EXCERPT start
Statement of Mark A. Cohen before the House Committee on the Judiciary





U.S. House of Representatives

“International Antitrust Enforcement:  China and Beyond”

JUNE 7, 2016


Chairman Marino, Ranking Member Johnson, and Members of the Committee:

Thank you for this opportunity to discuss China’s Anti-Monopoly law from the perspective of the U.S. Patent and Trademark Office (USPTO). 

My comments are focused on the intellectual property (IP) aspects of China’s antitrust regime, in particular on the role of the USPTO in IP and China’s anti-monopoly law (AML).   

The Role of the USPTO in Anti-Monopoly Matters in China 

The USPTO is engaged with China on all IP issues, including those that involve antitrust and licensing.  The USPTO has a statutory mandate to advise the President and all federal agencies, through the Secretary of Commerce, on national and international IP policy issues, including IP protection in other countries.  In addition, the USPTO is authorized by statute to provide guidance, to conduct programs and studies, and to interact with IP offices worldwide and with international intergovernmental organizations on matters involving IP. 

Under Secretary of Commerce for Intellectual Property Michelle Lee and other USPTO officials routinely engage in discussion with high-ranking Chinese officials related to IP law developments and proposed improvements to Chinese IP laws.  For example, last year, Under Secretary Lee met with Chinese Vice Premier Wang Yang. And just last week, Deputy Under Secretary Russell Slifer was in Beijing to advance talks on critical IP issues. Along with the United States Trade Representative (USTR), Under Secretary Lee also co-chairs the IPR Working Group of the Joint Commission on Commerce and Trade (JCCT) to engage bilaterally on improvements to China’s IP laws.

This past December, the JCCT included several outcomes on the Anti-Monopoly Law, standards, licensing, IP, legitimate sales of IP-intensive goods and services, abusive IP litigation, and judicial cooperation – all of which directly impact IP in China. USPTO experts coordinate with our trade and antitrust colleagues from other agencies in these bilateral discussions.  

The USPTO leads negotiations on behalf of the United States at the World Intellectual Property Organization (WIPO); advises USTR on the negotiation and implementation of the IP provisions of international trade agreements; supports USTR at the World Trade Organization (WTO); advises the Secretary of Commerce and the Administration on a full range of IP policy matters, including in the areas of patents, copyrights, trademarks, and trade secrets; conducts empirical research on IP; and provides educational programs on the protection, use, and enforcement of IP.
EXCERPT end
LISTED ENTRIES start
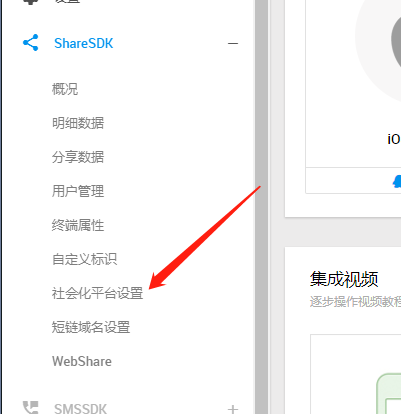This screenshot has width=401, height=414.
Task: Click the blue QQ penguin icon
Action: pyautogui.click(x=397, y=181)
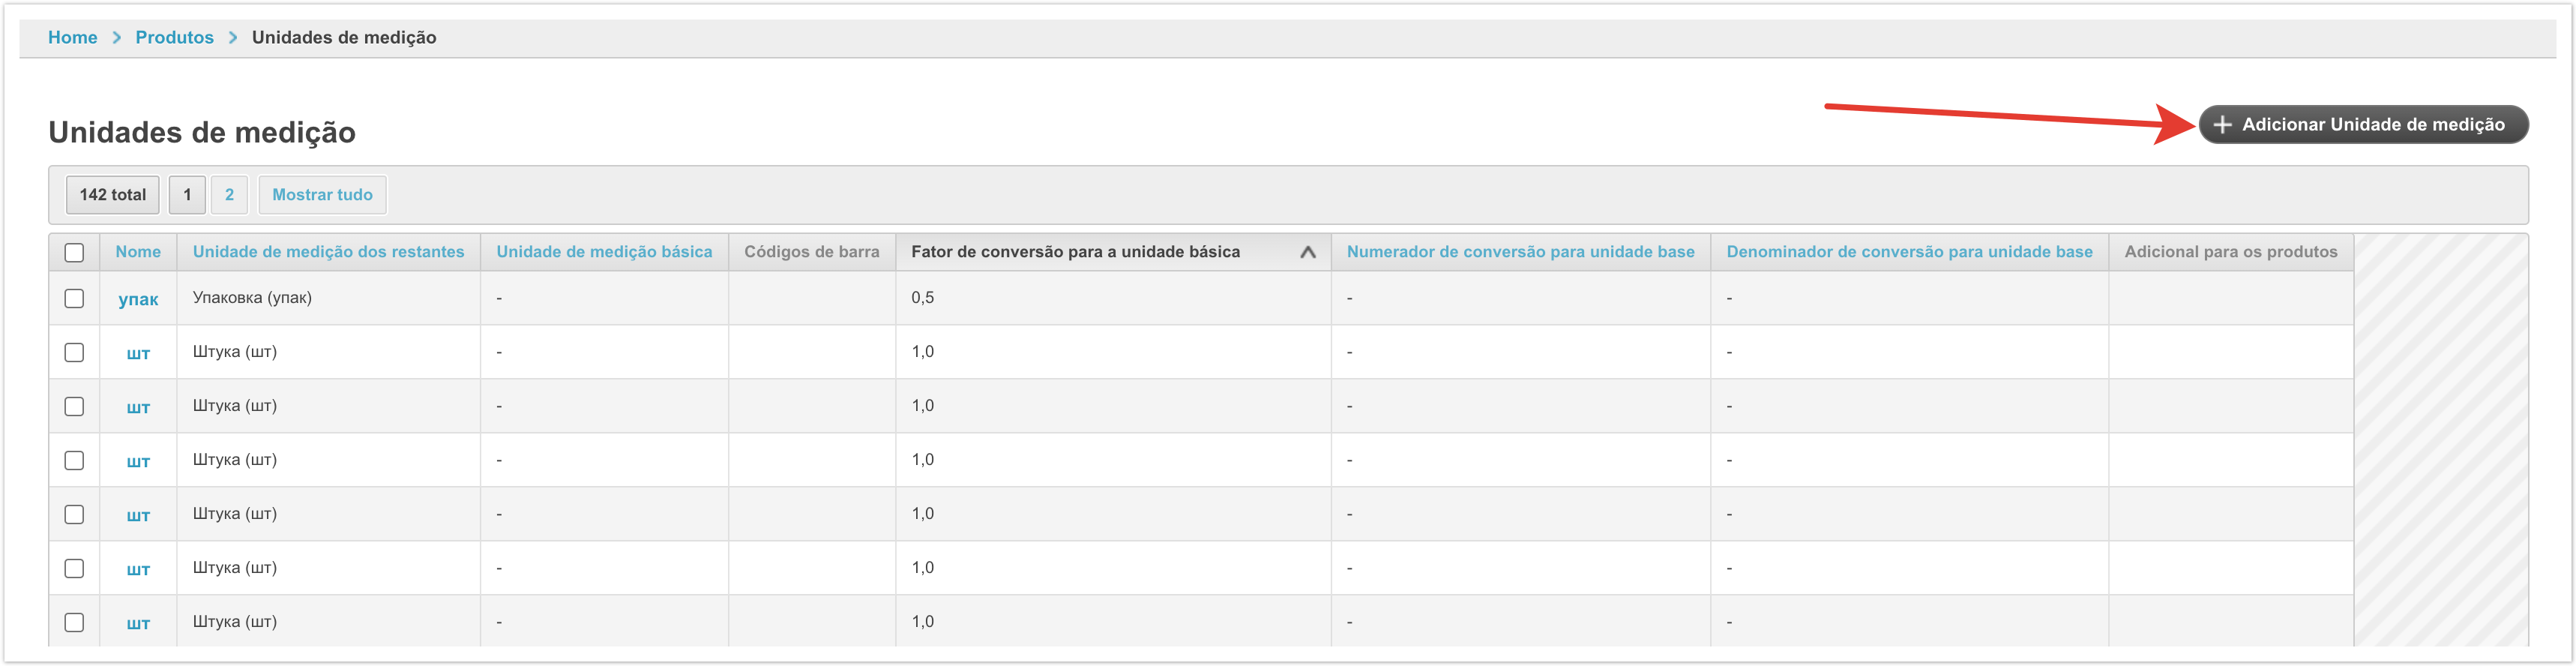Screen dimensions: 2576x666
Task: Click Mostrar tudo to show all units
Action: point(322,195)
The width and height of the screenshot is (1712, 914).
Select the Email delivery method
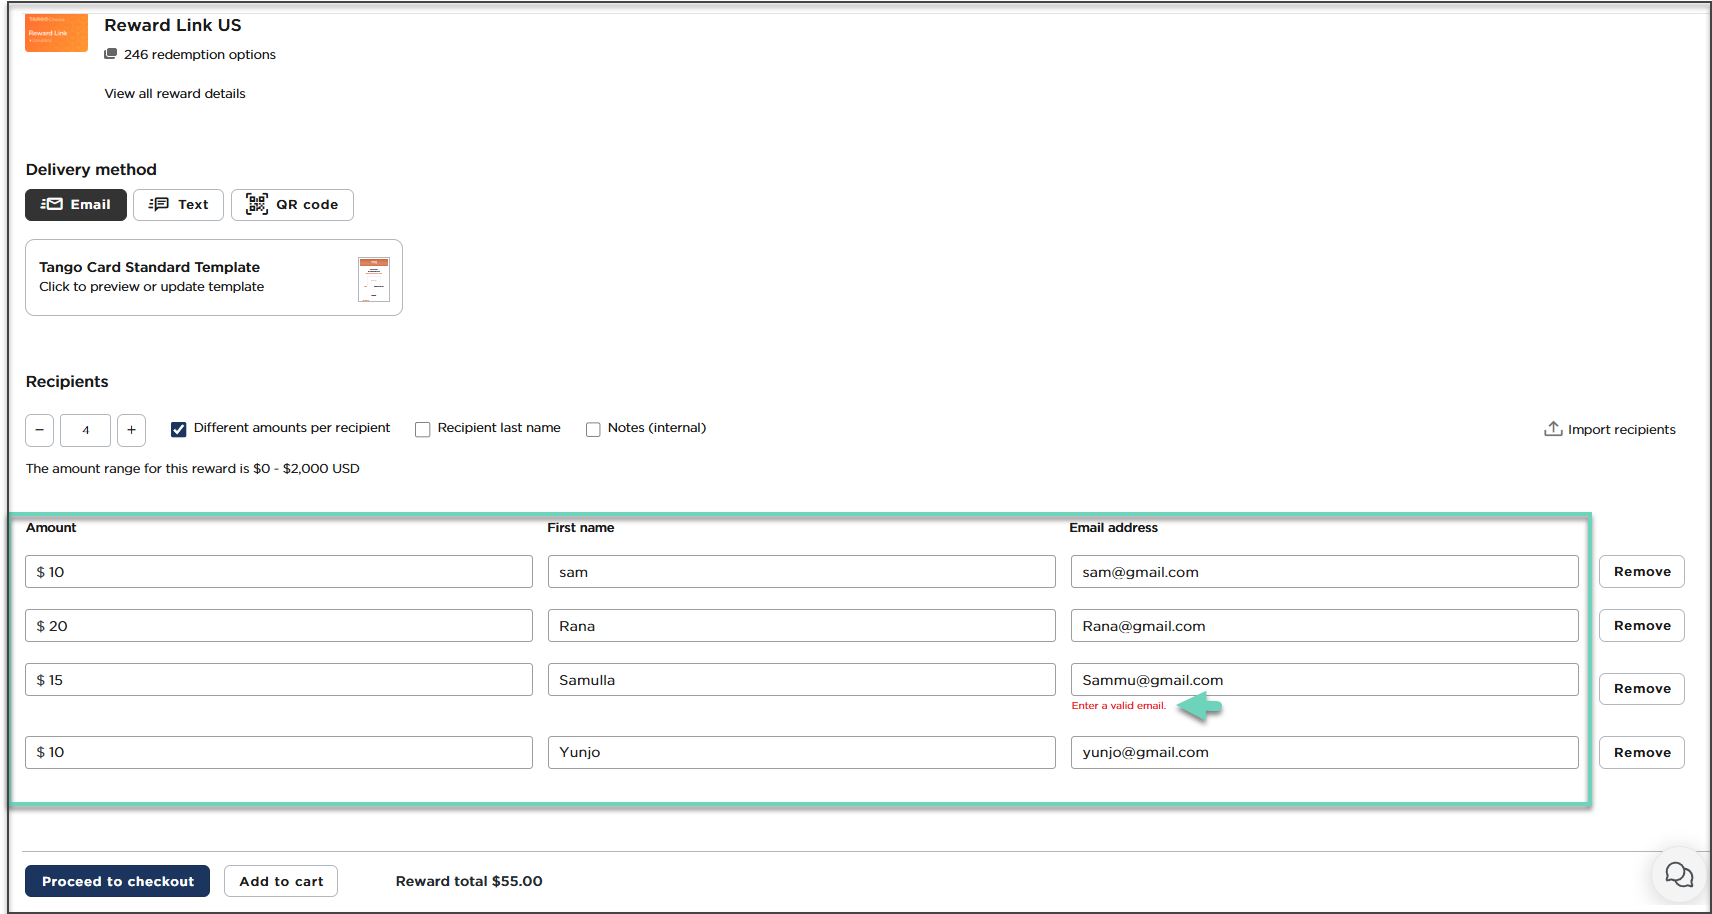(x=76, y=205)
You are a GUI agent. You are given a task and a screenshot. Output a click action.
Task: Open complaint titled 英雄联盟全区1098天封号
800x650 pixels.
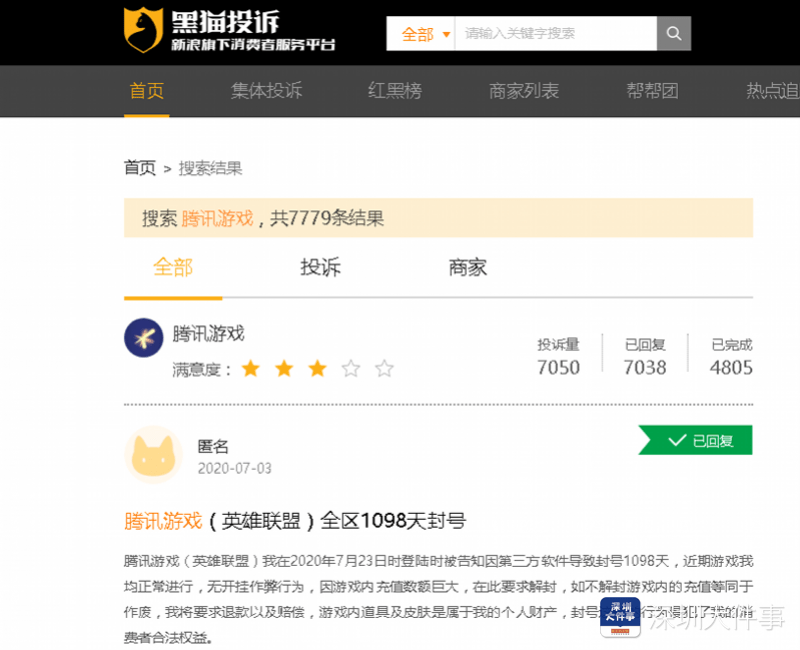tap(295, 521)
LISTED ENTRIES end
**PROBLEMS AND TASKS**
[a] Echo the statement on China's Anti-Monopoly law, starting with "The Role of the USPTO in Anti-Monopoly" and going on through "matters involving IP.".
[b] In the statement on China's Anti-Monopoly law, who was in Beijing the week before to advance talks on critical IP issues?

**SOLUTIONS TO EACH TASK**
[a]
The Role of the USPTO in Anti-Monopoly Matters in China 

The USPTO is engaged with China on all IP issues, including those that involve antitrust and licensing.  The USPTO has a statutory mandate to advise the President and all federal agencies, through the Secretary of Commerce, on national and international IP policy issues, including IP protection in other countries.  In addition, the USPTO is authorized by statute to provide guidance, to conduct programs and studies, and to interact with IP offices worldwide and with international intergovernmental organizations on matters involving IP.

[b] Deputy Under Secretary Russell Slifer